AIM OF THE EXERCISE: Shift each coordinate in the answers by -42 while copying the entries, starting at the beginning and ending at the line with "2013 (544, 1665)", the opening request included. Leave out the pictures.

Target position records
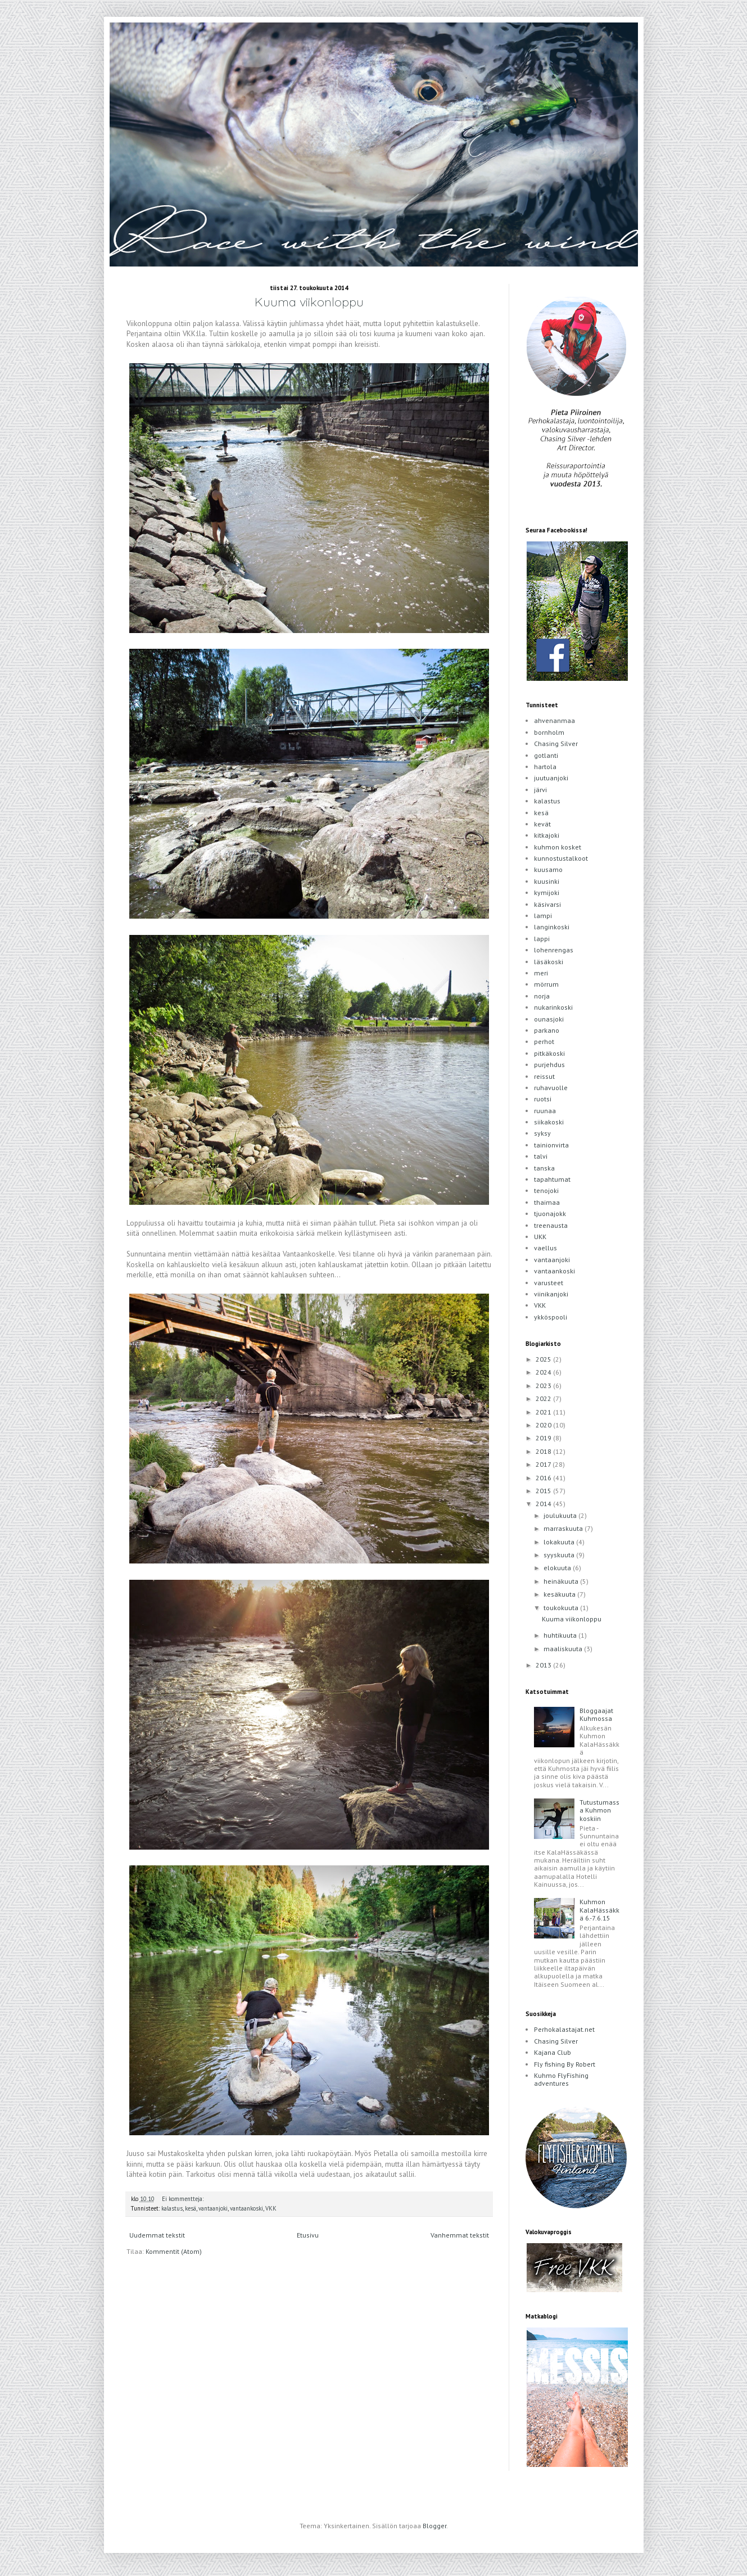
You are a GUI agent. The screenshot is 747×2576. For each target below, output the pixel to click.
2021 (544, 1412)
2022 (544, 1398)
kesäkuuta (560, 1594)
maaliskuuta (564, 1648)
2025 (544, 1359)
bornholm (549, 732)
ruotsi (542, 1099)
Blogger (434, 2525)
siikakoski (549, 1122)
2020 (544, 1425)
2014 (544, 1503)
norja (542, 996)
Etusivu (308, 2235)
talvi (540, 1156)
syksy (542, 1133)
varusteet (548, 1282)
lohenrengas (553, 950)
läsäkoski (548, 961)
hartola (545, 766)
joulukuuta (561, 1515)
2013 (544, 1665)
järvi (540, 789)
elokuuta (558, 1567)
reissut (544, 1076)
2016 (544, 1478)
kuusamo (548, 869)
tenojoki (546, 1190)
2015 (544, 1490)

CORRECT RESULT:
You are a GUI agent. The screenshot is 747×2576. For each target below, output the pixel to click.
2021 (502, 1370)
2022 (502, 1356)
kesäkuuta (518, 1552)
maaliskuuta (522, 1606)
2025 (502, 1317)
bornholm (507, 690)
ruotsi (500, 1057)
Blogger (392, 2483)
siikakoski (507, 1080)
2020 (502, 1383)
2014 (502, 1461)
norja (500, 954)
Etusivu (266, 2193)
talvi (498, 1114)
syksy (500, 1091)
varusteet (506, 1240)
lohenrengas (511, 908)
läsäkoski (506, 919)
hartola (503, 724)
joulukuuta (519, 1473)
2013 (502, 1623)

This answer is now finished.